● **SOURCE DOCUMENT**
⁂

News|Articles|September 22, 2025

Adapting to the Age of AI in Clinical Dermatology

Listen
0:00 / 0:00

Key Takeaways

  • AI enhances administrative efficiency and diagnostic accuracy in dermatology, particularly in tasks like scheduling and melanoma detection.
  • Ethical concerns include AI's potential to amplify biases and privacy issues, requiring careful data curation and oversight.
SHOW MORE

Matthew Bruno, PA-C, explores the transformative impact of AI at Maui Derm NP+PA Fall, emphasizing its benefits, ethical concerns, and the need for clinician engagement.

Matthew Bruno, PA-C, a physician assistant practicing at the Dermatology & Skin Cancer Surgery Center in Allen, Texas, tackled the accelerating role of artificial intelligence (AI) in clinical dermatology during his session at Maui Derm NP+PA Fall 2025 in Nashville, Tennessee.1

“Whether you’re mad [at it] or you're afraid of it, just know that there's no turning back. AI is here to stay,” Bruno began. “The key is trying to understand it and how it benefits us.”

Bruno opened with a foundational overview of AI, describing the spectrum of its capabilities and offering examples of its systems and applications. He outlined the distinction between narrow AI, which is task-specific, and general AI, which aims to replicate broader human cognitive functions. Generative AI tools like ChatGPT fall into this evolving space and are becoming increasingly intertwined with clinical practice.

From a dermatological implementation standpoint, AI’s clearest and most immediate value lies in administrative support. Tasks such as appointment scheduling, prior authorization appeal letters, and clinical documentation are now routinely augmented by AI-driven tools. Electronic medical records are beginning to integrate AI-powered scribes, improving both efficiency and accuracy in clinical notes.

In diagnostic and predictive medicine, AI applications include imaging analysis for melanoma detection, radiological interpretations, and platforms like Delphi 2M that analyze biobank data to predict disease risk. AI is also embedded in telemedicine platforms and wearable devices, offering real-time data monitoring for cardiovascular and neurological conditions.

⁂

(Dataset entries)
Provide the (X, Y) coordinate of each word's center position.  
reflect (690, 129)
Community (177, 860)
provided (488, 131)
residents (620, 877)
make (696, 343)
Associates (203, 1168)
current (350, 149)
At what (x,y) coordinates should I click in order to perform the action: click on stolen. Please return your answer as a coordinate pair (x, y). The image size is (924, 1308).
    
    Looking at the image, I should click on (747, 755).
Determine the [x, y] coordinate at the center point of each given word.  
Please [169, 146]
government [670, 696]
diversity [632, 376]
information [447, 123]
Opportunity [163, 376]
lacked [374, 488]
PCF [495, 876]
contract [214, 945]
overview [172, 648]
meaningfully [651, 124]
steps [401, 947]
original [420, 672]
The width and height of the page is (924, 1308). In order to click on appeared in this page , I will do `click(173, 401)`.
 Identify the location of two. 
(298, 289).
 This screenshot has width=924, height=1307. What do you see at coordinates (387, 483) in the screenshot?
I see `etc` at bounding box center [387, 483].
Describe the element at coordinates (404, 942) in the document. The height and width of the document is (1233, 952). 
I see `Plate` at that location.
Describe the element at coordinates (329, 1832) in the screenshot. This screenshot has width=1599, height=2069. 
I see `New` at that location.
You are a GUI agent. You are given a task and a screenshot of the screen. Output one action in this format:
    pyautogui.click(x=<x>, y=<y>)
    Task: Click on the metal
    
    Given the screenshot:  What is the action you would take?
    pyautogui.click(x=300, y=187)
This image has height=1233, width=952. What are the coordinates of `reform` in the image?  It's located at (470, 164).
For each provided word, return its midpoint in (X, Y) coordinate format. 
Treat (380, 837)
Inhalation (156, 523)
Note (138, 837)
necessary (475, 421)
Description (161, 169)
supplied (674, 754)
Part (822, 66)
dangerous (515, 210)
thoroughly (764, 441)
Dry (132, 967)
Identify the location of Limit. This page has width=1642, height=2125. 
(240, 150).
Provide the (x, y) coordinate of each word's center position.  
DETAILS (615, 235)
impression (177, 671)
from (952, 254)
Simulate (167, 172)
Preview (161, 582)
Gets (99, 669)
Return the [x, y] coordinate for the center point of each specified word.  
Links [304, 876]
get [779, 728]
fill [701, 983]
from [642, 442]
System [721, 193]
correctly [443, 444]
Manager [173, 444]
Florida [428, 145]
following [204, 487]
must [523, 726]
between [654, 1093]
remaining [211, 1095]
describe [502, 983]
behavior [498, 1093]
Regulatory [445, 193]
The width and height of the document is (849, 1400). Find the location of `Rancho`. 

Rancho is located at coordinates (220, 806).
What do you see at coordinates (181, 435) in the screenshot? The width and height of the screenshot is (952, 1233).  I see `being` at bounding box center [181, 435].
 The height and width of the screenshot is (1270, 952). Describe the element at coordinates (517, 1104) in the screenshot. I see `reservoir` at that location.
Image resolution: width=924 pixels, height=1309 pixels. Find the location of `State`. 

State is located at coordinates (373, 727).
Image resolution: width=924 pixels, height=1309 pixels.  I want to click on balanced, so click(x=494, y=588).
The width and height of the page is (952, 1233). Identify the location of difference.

⁂

● **REQUIREMENT 1**
Answer these questions about the article on AI in clinical dermatology above.
(a) At which practice, and in which city, does Matthew Bruno work?
(b) In which city was Maui Derm NP+PA Fall 2025 held?
(c) What kind of data does Delphi 2M analyze, and for what purpose?
● **REQUIREMENT 2**
Carry on the article about AI in clinical dermatology, picking up right after its final paragraph.

● **RESPONSE AREA 1**
(a) The Dermatology & Skin Cancer Surgery Center in Allen, Texas.
(b) Nashville, Tennessee.
(c) Biobank data, to predict disease risk.

● **RESPONSE AREA 2**
Bruno also addressed the ethical and legal implications of AI use in medicine. He emphasized that AI systems can inherit and amplify biases present in training data related to race, gender, or other demographic variables, underscoring the need for thoughtful data curation and algorithmic oversight. Privacy concerns were also highlighted, especially in light of AI’s capacity to re-identify anonymized patient data.

Medico-legal accountability remains a murky area, according to Bruno. As AI becomes more involved in diagnostic and treatment decision-making, clinicians must be vigilant. A critical point made was that clinicians bear ultimate liability, even if an AI tool contributes to a diagnostic error. Therefore, the concept of "human-in-the-loop" is not just ideal—it is necessary for risk management.

The session also touched on how insurers are already leveraging AI to scrutinize medical records and deny claims based on detected documentation gaps. Consequently, Bruno advised clinicians to develop a working knowledge of AI to protect both their practice and their patients. Over-reliance on AI, particularly in place of sound clinical judgment, was flagged as another pitfall.

“On a transparency side, we really need to understand that patients are trying to understand this too...It's a lot of this fear of the unknown,” Bruno noted. “There's actually a survey that said the patients who were made aware that their physicians were using AI had a lower trust rate in them.”

To empower clinicians, Bruno introduced AI-enhanced clinical support platforms such as Open Evidence and ScholarRx. These platforms offer peer-reviewed, vetted information and aim to convert raw data into actionable knowledge. They serve as both educational and clinical tools, bridging the gap between AI output and evidence-based practice.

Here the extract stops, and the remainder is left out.